Eli Stanley Jones (1884–1973) ,a 20th century Methodist Christian missionary and theologian, said, “Prayer is surrender--surrender to the will of God and cooperation with that will. If I throw out a boathook from the boat and catch hold of the shore and pull, do I pull the shore to me, or do I pull myself to the shore? Prayer is not pulling God to my will, but the aligning of my will to the will of God. (E. Stanley Jones, Liberating Ministry From The Success Syndrome, K Hughes, Tyndale, 1988, p. 73.)
Conclusion:
James Hudson Taylor (21 May 1832 – 3 June 1905), was a British Protestant Christian missionary to China, and founder of the China Inland Mission (CIM) (now OMF International).  Taylor spent 51 years in China. The society that he began was responsible for bringing over 800 missionaries to the country who began 125 schools and directly resulted in 18,000 Christian conversions, as well as the establishment of more than 300 stations of work with more than 500 local helpers in all eighteen provinces. (http://en.wikipedia.org/wiki/Hudson_Taylor)
 In an article in Daily Bread (July 19, 1989) Eighteen-year-old Hudson Taylor wandered into his father's library and read a gospel tract. He couldn't shake off its message. Finally, falling to his knees, he accepted Christ as his Savior. Later, his mother, who had been away, returned home. When Hudson told her the good news, she said, "I already know. Ten days ago, the very date on which you tell me you read that tract, I spent the entire afternoon in prayer for you until the Lord assured me that my wayward son had been brought into the fold."

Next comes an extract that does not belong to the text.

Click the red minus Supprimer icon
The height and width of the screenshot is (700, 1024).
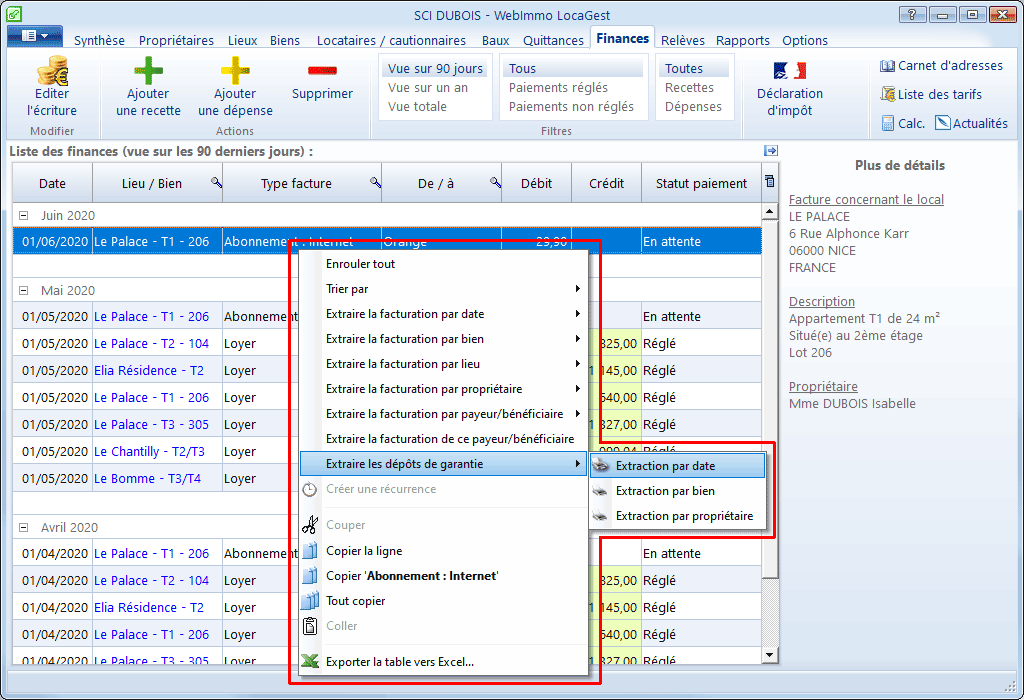322,71
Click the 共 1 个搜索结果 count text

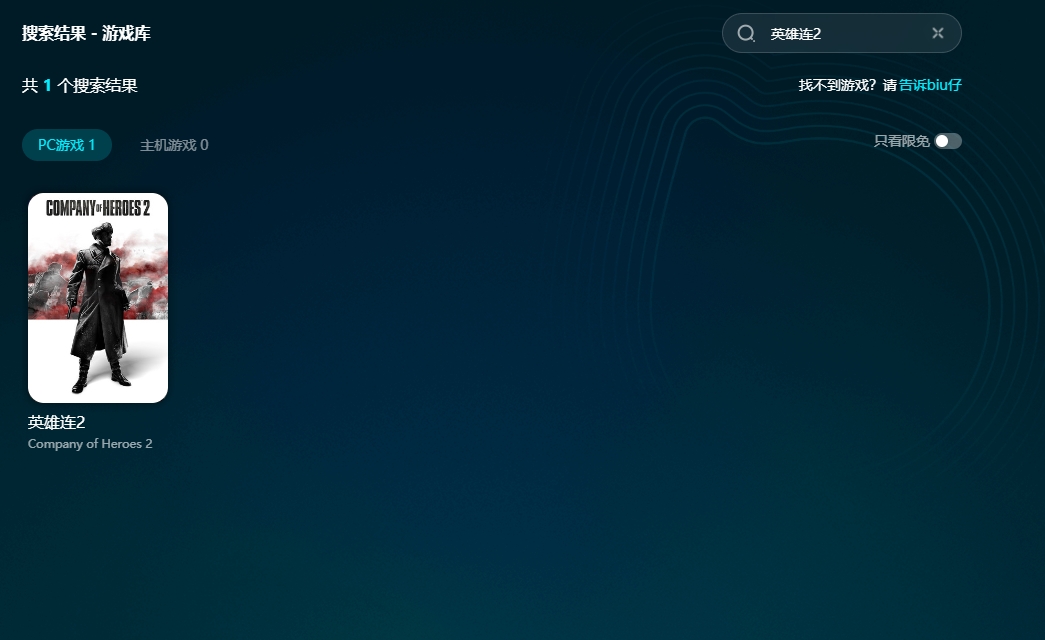point(80,86)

 His mother’s prayer made Hudson Taylor an apostle to the Chinese nation.  We can see in his life the things that the Apostle Paul prayed for the saints in his letter to the Ephesians. Below are some of the most famous quotes this Man of God left as a legacy for all of us to follow.
1)                  The Revelation of God
“It is the consciousness of the threefold joy of the Lord, His joy in ransoming us, His joy in dwelling within us as our Saviour and Power for fruitbearing and His joy in possessing us as His Bride and His delight; it is the consciousness of this joy which is our real strength. Our joy in Him may be a fluctuating thing: His joy in us knows no change.”
2)            The Reward Of God
 “ God's work done in God's way will never lack God's supplies.”
 “I NEVER made a sacrifice," said Hudson Taylor in later years, looking back over a life in which to an unusual extent this element predominated. But what he said was true. For as in the case in point, the first great sacrifice he was privileged to make for China, the compensations that followed were so real and lasting that he came to see that giving up is inevitably receiving when one is dealing heart to heart with God.
It was so, very manifestly, this winter. In the hour of trial, a step of faith had been taken and a victory won that made it possible for the Holy Spirit to lead him on. Not outwardly only but inwardly he had accepted the will of God, giving up what seemed his best and highest, the love that had become part of his very life, that he might be unhindered in serving and following Christ.  “The sacrifice was great, but the reward far greater.”
 3)            The Rule Of God
 “Christ is either Lord of all, or He is not Lord at all.”